*** Data listing Section Begins ***

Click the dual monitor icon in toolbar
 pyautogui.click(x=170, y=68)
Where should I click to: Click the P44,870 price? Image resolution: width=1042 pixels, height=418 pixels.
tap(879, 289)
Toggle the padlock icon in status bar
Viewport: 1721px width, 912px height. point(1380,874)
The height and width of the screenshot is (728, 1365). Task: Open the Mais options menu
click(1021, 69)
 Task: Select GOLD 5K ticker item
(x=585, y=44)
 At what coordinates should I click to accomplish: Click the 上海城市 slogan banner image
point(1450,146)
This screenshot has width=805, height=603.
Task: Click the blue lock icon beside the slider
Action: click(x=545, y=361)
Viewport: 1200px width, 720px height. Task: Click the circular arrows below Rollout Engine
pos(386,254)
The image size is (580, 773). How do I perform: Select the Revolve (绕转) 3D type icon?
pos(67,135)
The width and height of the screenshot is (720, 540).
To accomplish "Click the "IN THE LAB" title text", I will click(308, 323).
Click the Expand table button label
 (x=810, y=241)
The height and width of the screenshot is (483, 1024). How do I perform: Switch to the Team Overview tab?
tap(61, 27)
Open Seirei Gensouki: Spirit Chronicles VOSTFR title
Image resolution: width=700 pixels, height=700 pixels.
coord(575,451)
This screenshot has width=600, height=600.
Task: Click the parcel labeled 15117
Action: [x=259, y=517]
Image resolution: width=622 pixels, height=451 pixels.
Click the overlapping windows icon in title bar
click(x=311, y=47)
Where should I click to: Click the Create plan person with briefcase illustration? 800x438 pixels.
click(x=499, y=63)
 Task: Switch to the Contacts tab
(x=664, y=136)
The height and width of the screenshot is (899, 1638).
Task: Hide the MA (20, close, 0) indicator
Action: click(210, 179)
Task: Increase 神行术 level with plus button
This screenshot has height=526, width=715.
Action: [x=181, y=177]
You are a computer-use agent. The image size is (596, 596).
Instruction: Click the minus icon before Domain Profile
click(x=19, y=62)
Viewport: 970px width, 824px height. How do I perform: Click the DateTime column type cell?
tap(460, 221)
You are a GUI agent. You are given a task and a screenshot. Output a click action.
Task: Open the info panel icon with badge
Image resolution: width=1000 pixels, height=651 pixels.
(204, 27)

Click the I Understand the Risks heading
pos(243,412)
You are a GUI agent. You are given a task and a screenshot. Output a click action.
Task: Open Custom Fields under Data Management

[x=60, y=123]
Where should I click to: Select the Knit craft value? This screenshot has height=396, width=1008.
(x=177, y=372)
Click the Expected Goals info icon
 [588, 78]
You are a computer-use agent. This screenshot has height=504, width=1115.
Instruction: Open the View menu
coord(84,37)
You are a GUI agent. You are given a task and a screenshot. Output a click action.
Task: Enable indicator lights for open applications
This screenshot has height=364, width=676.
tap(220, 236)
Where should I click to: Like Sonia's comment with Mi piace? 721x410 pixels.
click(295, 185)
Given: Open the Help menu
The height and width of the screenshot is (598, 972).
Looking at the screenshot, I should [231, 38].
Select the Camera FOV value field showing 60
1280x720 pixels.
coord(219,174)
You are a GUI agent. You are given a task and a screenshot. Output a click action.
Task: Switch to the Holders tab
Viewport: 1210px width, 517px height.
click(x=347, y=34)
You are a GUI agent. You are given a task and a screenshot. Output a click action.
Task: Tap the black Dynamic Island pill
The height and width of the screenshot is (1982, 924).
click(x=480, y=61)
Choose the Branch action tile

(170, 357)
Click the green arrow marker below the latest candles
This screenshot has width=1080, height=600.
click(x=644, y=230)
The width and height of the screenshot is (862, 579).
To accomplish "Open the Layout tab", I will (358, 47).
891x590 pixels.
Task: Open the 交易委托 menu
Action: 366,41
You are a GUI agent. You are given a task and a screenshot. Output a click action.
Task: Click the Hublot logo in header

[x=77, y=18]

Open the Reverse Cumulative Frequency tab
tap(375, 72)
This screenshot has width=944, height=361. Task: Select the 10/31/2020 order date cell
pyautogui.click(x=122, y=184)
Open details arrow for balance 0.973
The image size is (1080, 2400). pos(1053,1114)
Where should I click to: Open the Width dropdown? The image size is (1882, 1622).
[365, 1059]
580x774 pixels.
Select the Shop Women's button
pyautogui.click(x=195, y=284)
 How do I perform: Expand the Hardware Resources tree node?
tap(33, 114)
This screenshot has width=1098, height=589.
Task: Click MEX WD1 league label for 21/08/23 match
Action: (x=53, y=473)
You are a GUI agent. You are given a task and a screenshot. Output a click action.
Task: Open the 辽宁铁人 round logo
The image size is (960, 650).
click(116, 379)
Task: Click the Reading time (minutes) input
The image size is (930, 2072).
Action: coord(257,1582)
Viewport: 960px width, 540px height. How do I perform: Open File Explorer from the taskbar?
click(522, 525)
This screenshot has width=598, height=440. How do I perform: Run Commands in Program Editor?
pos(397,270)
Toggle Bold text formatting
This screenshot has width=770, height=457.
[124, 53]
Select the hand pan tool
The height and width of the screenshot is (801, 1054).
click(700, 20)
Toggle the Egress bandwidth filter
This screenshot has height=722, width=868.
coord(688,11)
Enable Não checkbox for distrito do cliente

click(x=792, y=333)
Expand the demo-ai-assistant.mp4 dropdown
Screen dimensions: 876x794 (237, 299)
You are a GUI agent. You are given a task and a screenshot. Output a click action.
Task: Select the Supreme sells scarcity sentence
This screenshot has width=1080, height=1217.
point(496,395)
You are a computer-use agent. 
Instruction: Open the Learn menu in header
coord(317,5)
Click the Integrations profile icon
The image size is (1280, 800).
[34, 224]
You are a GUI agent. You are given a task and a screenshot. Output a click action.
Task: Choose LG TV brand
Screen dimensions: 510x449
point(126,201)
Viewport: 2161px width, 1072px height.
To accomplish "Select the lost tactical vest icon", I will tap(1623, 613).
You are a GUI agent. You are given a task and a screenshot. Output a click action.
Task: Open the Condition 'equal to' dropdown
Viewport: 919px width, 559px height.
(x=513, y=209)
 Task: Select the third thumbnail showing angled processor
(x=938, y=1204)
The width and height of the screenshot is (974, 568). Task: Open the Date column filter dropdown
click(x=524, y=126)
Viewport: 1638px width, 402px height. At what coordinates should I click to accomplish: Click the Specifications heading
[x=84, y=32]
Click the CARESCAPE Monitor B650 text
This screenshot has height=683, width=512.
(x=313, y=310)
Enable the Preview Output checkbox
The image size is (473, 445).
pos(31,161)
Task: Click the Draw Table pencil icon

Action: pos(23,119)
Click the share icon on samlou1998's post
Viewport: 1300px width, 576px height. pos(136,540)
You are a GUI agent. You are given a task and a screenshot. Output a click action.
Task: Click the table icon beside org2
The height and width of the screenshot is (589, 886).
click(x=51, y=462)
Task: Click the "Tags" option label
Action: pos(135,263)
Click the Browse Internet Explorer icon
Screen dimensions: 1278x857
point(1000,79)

*** Data listing Section Ends ***

Nothing but the lines from the start of the data above through the line with "Image resolution: width=622" should appear in your answer, copied exactly.

Click the dual monitor icon in toolbar
 pyautogui.click(x=170, y=68)
Where should I click to: Click the P44,870 price? Image resolution: width=1042 pixels, height=418 pixels.
tap(879, 289)
Toggle the padlock icon in status bar
Viewport: 1721px width, 912px height. point(1380,874)
The height and width of the screenshot is (728, 1365). Task: Open the Mais options menu
click(1021, 69)
 Task: Select GOLD 5K ticker item
(x=585, y=44)
 At what coordinates should I click to accomplish: Click the 上海城市 slogan banner image
point(1450,146)
This screenshot has width=805, height=603.
Task: Click the blue lock icon beside the slider
Action: click(x=545, y=361)
Viewport: 1200px width, 720px height. Task: Click the circular arrows below Rollout Engine
pos(386,254)
The image size is (580, 773). How do I perform: Select the Revolve (绕转) 3D type icon?
pos(67,135)
The width and height of the screenshot is (720, 540).
To accomplish "Click the "IN THE LAB" title text", I will click(308, 323).
Click the Expand table button label
 (x=810, y=241)
The height and width of the screenshot is (483, 1024). How do I perform: Switch to the Team Overview tab?
tap(61, 27)
Open Seirei Gensouki: Spirit Chronicles VOSTFR title
Image resolution: width=700 pixels, height=700 pixels.
coord(575,451)
This screenshot has width=600, height=600.
Task: Click the parcel labeled 15117
Action: [x=259, y=517]
Image resolution: width=622 pixels, height=451 pixels.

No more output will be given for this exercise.